■ **Aim of the task**: All of the records are to be reproduced exactly.

[Records from a dataset]
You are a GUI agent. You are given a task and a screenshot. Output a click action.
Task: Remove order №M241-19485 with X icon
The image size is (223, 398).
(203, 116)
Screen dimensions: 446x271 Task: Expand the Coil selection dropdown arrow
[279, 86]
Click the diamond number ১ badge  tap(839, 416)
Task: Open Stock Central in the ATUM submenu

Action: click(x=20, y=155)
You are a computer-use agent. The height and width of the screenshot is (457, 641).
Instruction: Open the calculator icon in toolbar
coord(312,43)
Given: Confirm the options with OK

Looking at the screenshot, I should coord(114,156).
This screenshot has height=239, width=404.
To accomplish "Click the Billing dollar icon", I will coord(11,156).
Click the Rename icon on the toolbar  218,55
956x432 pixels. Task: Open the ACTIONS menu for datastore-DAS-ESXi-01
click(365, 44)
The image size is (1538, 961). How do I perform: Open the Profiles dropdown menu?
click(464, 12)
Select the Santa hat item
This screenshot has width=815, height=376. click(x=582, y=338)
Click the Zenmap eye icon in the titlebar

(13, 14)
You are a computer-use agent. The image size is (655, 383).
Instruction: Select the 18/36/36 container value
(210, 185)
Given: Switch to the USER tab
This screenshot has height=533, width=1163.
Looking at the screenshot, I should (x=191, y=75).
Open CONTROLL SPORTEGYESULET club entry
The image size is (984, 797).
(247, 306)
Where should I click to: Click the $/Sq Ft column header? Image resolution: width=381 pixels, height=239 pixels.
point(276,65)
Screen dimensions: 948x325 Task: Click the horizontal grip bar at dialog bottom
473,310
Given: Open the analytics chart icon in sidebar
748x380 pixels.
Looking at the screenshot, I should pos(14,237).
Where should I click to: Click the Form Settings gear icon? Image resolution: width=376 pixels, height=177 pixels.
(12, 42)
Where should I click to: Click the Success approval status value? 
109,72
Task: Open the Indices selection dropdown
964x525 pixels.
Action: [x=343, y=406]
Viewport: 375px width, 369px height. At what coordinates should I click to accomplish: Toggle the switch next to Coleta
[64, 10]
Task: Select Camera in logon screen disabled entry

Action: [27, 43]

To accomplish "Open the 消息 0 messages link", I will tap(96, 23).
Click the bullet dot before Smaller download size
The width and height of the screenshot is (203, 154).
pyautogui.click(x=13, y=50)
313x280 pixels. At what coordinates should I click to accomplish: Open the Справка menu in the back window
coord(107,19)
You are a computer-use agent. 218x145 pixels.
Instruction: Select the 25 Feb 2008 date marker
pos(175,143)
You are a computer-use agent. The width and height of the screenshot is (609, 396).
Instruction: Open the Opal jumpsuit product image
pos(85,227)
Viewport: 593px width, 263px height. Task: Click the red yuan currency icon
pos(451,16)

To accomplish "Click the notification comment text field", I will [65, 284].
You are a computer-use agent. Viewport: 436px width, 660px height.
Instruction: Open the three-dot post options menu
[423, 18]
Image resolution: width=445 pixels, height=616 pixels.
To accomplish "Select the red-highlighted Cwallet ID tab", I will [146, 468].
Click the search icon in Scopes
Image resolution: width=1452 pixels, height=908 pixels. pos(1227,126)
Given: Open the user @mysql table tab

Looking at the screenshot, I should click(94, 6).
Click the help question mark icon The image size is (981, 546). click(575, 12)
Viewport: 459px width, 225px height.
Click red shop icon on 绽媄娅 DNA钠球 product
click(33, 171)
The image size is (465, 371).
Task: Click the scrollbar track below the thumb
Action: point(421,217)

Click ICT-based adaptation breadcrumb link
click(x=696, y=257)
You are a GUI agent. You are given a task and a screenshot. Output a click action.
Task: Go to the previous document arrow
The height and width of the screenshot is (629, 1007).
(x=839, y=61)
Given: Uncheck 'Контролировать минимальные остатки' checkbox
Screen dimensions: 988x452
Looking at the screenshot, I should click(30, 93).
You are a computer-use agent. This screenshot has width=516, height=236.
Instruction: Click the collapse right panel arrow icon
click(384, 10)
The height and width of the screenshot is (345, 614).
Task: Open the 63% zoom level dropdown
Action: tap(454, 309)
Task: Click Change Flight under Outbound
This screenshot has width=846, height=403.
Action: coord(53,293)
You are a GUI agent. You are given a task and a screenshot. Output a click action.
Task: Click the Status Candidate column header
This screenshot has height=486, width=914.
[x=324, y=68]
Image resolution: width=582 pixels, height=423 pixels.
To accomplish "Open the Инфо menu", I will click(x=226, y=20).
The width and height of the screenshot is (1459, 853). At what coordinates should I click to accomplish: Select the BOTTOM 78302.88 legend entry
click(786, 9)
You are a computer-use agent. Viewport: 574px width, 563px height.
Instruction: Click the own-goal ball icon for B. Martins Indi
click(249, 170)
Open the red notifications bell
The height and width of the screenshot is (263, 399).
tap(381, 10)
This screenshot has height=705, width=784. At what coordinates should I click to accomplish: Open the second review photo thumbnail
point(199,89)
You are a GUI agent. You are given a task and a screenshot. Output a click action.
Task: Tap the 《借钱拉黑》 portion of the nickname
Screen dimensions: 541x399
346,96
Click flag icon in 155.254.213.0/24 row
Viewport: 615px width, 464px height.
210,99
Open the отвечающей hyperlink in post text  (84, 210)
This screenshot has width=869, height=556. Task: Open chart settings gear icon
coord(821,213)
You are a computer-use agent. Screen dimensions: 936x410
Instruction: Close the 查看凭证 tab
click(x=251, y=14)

■ **Exercise result**:
You are a GUI agent. You are given a task and a screenshot. Output a click action.
Task: Remove order №M241-19485 with X icon
The image size is (223, 398).
(203, 116)
Screen dimensions: 446x271 Task: Expand the Coil selection dropdown arrow
[279, 86]
Click the diamond number ১ badge  tap(839, 416)
Task: Open Stock Central in the ATUM submenu

Action: click(x=20, y=155)
You are a computer-use agent. The height and width of the screenshot is (457, 641).
Instruction: Open the calculator icon in toolbar
coord(312,43)
Given: Confirm the options with OK

Looking at the screenshot, I should coord(114,156).
This screenshot has height=239, width=404.
To accomplish "Click the Billing dollar icon", I will coord(11,156).
Click the Rename icon on the toolbar  218,55
956x432 pixels. Task: Open the ACTIONS menu for datastore-DAS-ESXi-01
click(365, 44)
The image size is (1538, 961). How do I perform: Open the Profiles dropdown menu?
click(464, 12)
Select the Santa hat item
This screenshot has width=815, height=376. click(x=582, y=338)
Click the Zenmap eye icon in the titlebar

(13, 14)
You are a computer-use agent. The image size is (655, 383).
Instruction: Select the 18/36/36 container value
(210, 185)
Given: Switch to the USER tab
This screenshot has height=533, width=1163.
Looking at the screenshot, I should (x=191, y=75).
Open CONTROLL SPORTEGYESULET club entry
The image size is (984, 797).
(247, 306)
Where should I click to: Click the $/Sq Ft column header? Image resolution: width=381 pixels, height=239 pixels.
point(276,65)
Screen dimensions: 948x325 Task: Click the horizontal grip bar at dialog bottom
473,310
Given: Open the analytics chart icon in sidebar
748x380 pixels.
Looking at the screenshot, I should pos(14,237).
Where should I click to: Click the Form Settings gear icon? Image resolution: width=376 pixels, height=177 pixels.
(12, 42)
Where should I click to: Click the Success approval status value? 
109,72
Task: Open the Indices selection dropdown
964x525 pixels.
Action: [x=343, y=406]
Viewport: 375px width, 369px height. At what coordinates should I click to accomplish: Toggle the switch next to Coleta
[64, 10]
Task: Select Camera in logon screen disabled entry

Action: [27, 43]

To accomplish "Open the 消息 0 messages link", I will tap(96, 23).
Click the bullet dot before Smaller download size
The width and height of the screenshot is (203, 154).
pyautogui.click(x=13, y=50)
313x280 pixels. At what coordinates should I click to accomplish: Open the Справка menu in the back window
coord(107,19)
You are a computer-use agent. 218x145 pixels.
Instruction: Select the 25 Feb 2008 date marker
pos(175,143)
You are a computer-use agent. The width and height of the screenshot is (609, 396).
Instruction: Open the Opal jumpsuit product image
pos(85,227)
Viewport: 593px width, 263px height. Task: Click the red yuan currency icon
pos(451,16)

To accomplish "Click the notification comment text field", I will [65, 284].
You are a computer-use agent. Viewport: 436px width, 660px height.
Instruction: Open the three-dot post options menu
[423, 18]
Image resolution: width=445 pixels, height=616 pixels.
To accomplish "Select the red-highlighted Cwallet ID tab", I will [146, 468].
Click the search icon in Scopes
Image resolution: width=1452 pixels, height=908 pixels. pos(1227,126)
Given: Open the user @mysql table tab

Looking at the screenshot, I should click(94, 6).
Click the help question mark icon The image size is (981, 546). click(575, 12)
Viewport: 459px width, 225px height.
Click red shop icon on 绽媄娅 DNA钠球 product
click(33, 171)
The image size is (465, 371).
Task: Click the scrollbar track below the thumb
Action: point(421,217)

Click ICT-based adaptation breadcrumb link
click(x=696, y=257)
You are a GUI agent. You are given a task and a screenshot. Output a click action.
Task: Go to the previous document arrow
The height and width of the screenshot is (629, 1007).
(x=839, y=61)
Given: Uncheck 'Контролировать минимальные остатки' checkbox
Screen dimensions: 988x452
Looking at the screenshot, I should click(30, 93).
You are a computer-use agent. This screenshot has width=516, height=236.
Instruction: Click the collapse right panel arrow icon
click(384, 10)
The height and width of the screenshot is (345, 614).
Task: Open the 63% zoom level dropdown
Action: tap(454, 309)
Task: Click Change Flight under Outbound
This screenshot has width=846, height=403.
Action: coord(53,293)
You are a GUI agent. You are given a task and a screenshot. Output a click action.
Task: Click the Status Candidate column header
This screenshot has height=486, width=914.
[x=324, y=68]
Image resolution: width=582 pixels, height=423 pixels.
To accomplish "Open the Инфо menu", I will click(x=226, y=20).
The width and height of the screenshot is (1459, 853). At what coordinates should I click to accomplish: Select the BOTTOM 78302.88 legend entry
click(786, 9)
You are a computer-use agent. Viewport: 574px width, 563px height.
Instruction: Click the own-goal ball icon for B. Martins Indi
click(249, 170)
Open the red notifications bell
The height and width of the screenshot is (263, 399).
tap(381, 10)
This screenshot has height=705, width=784. At what coordinates should I click to accomplish: Open the second review photo thumbnail
point(199,89)
You are a GUI agent. You are given a task and a screenshot. Output a click action.
Task: Tap the 《借钱拉黑》 portion of the nickname
Screen dimensions: 541x399
346,96
Click flag icon in 155.254.213.0/24 row
Viewport: 615px width, 464px height.
210,99
Open the отвечающей hyperlink in post text  (84, 210)
This screenshot has width=869, height=556. Task: Open chart settings gear icon
coord(821,213)
You are a computer-use agent. Screen dimensions: 936x410
Instruction: Close the 查看凭证 tab
click(x=251, y=14)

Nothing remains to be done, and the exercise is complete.